Nasel'niki i svyazochki

Rachel Platonov slayman at FAS.HARVARD.EDU
Sat Oct 7 12:58:29 UTC 2000


My experience of dual-alphabet keyboards (with both Latin and Cyrillic
characters on the keys) is that they are actually distracting! I suppose I
had gotten more accustomed that I thought to mentally converting from the
Latin alphabet to the Cyrillic "on the fly," and had learned to put up with
the fact that, more often than not, I mis-type and then have to re-type
Cyrillic characters that correlate less neatly to Latin ones (soft sign,
hard sign, ju, zh, etc.). (I type in Russian using a transliterated keyboard
layout.)

What is particularly interesting about this experience is that my husband--a
native speaker of Russian--had the exact same reaction to the dual-language
keyboard, and complained that it slowed him down quite a lot when he was
typing in either English or Russian. He greatly prefers the Latin-only
keyboard, and even uses a transliterated keyboard layout, as I do.

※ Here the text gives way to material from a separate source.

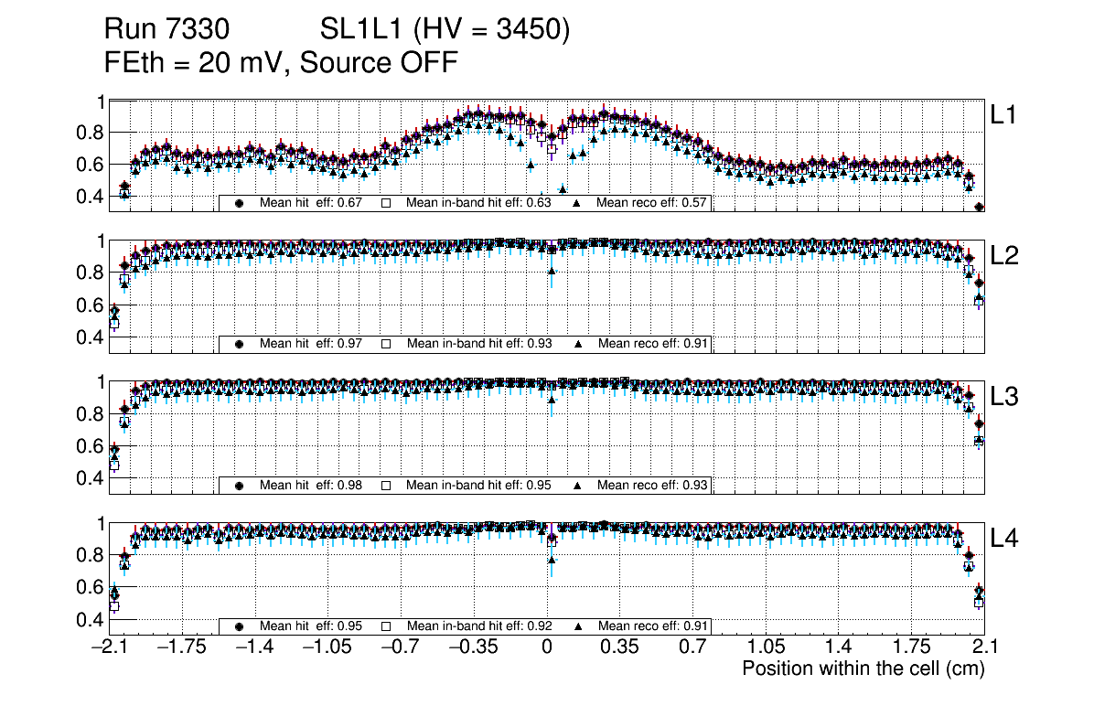Click the '–2.1' x-axis tick label
1094x706 pixels.
tap(109, 647)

We both had a considerable amount of time to adjust to the new device (about
2 months), but in the end, I still found the added presence of the Cyrillic
alphabet on the keys merely "not so annoying anymore," never really useful.

Obviously, though, this is very much a matter of personal preference. Such
keyboards are not terribly expensive in Russia (one can be purchased for
about $20, I think), so if one has the opportunity as well as the desire to
try one out, it's not a terribly big investment.